The Genesys 300 at the daunting Texas Motor Speedway in Fort Worth will air as a primetime show in a sports-starved world and mark the first time drivers have been in their cars since pre-season testing in February.
Adding to the challenge, drivers will take part in practice, qualifying and the 300-mile race on the same day with a cockpit-protecting wraparound windscreen for the first time and in the intense Texas heat.
“Texas is a very difficult racetrack to race in general, whether you’ve been there 20 years or first time. It’s a daunting track to get right,” said defending IndyCar Series champion Josef Newgarden.
“Typically we have five races or so to sort out our stuff, kind of get ourselves in the right frame of mind, have a general base before we go to a track like that.”
The one-day event will be run with strict guidelines to protect participants from COVID-19, and safety measures include limiting the personnel on site and a health screening system administered to all participants.
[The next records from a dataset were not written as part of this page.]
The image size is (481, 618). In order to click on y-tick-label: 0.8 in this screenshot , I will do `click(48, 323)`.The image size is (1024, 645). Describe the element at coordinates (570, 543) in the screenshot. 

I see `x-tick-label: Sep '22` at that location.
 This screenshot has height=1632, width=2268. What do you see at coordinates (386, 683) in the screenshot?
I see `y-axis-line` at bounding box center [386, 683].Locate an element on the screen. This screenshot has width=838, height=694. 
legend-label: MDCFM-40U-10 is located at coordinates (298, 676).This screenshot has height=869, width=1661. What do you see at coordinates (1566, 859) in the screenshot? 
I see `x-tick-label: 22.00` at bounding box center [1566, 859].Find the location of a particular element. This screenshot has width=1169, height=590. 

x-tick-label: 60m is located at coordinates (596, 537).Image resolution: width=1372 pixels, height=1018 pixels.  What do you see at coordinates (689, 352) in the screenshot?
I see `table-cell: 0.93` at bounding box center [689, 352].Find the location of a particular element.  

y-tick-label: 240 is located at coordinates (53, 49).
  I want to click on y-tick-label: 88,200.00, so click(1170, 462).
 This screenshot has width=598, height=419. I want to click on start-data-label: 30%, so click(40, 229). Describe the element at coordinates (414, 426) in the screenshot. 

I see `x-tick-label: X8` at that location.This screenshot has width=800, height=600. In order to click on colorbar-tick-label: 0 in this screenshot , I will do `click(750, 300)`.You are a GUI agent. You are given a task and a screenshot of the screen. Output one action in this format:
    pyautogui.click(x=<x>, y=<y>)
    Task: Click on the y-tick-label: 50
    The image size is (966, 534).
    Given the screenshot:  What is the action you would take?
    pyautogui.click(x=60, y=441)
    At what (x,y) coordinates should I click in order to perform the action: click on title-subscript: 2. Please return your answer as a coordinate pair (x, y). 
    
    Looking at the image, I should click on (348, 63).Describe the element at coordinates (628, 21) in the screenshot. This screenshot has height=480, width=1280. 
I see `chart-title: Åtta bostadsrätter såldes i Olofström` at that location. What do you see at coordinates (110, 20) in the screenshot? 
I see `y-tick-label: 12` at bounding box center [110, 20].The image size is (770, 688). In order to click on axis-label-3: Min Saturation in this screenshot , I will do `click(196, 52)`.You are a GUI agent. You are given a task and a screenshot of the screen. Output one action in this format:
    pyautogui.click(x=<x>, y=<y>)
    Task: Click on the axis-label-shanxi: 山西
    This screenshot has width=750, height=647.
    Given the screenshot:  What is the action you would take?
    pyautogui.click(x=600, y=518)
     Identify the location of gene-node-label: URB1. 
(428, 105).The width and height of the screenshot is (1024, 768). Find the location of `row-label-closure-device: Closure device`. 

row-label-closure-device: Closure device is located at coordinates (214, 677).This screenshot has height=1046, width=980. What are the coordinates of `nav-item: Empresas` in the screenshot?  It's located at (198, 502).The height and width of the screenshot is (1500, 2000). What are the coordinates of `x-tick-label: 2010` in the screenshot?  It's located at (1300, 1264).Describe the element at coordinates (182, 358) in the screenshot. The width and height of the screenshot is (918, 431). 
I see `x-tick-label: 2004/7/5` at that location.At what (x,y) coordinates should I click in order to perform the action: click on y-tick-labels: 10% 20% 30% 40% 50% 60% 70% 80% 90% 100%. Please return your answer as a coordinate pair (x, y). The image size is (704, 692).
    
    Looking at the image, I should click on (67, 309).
Six-times IndyCar race winner Graham Rahal said all drivers are likely to be nervous given the uncertainties, including how the canopy-like windscreen will perform.
“If you’re not nervous, I’d be concerned about the head that you have on your shoulders,” said Rahal.
“This is going to be a first for us. The glare, the pitting, does it get beat up on an oval, just the visibility standpoint, the heat, all of these things on an oval, we don’t know. We just don’t have any answers for that.”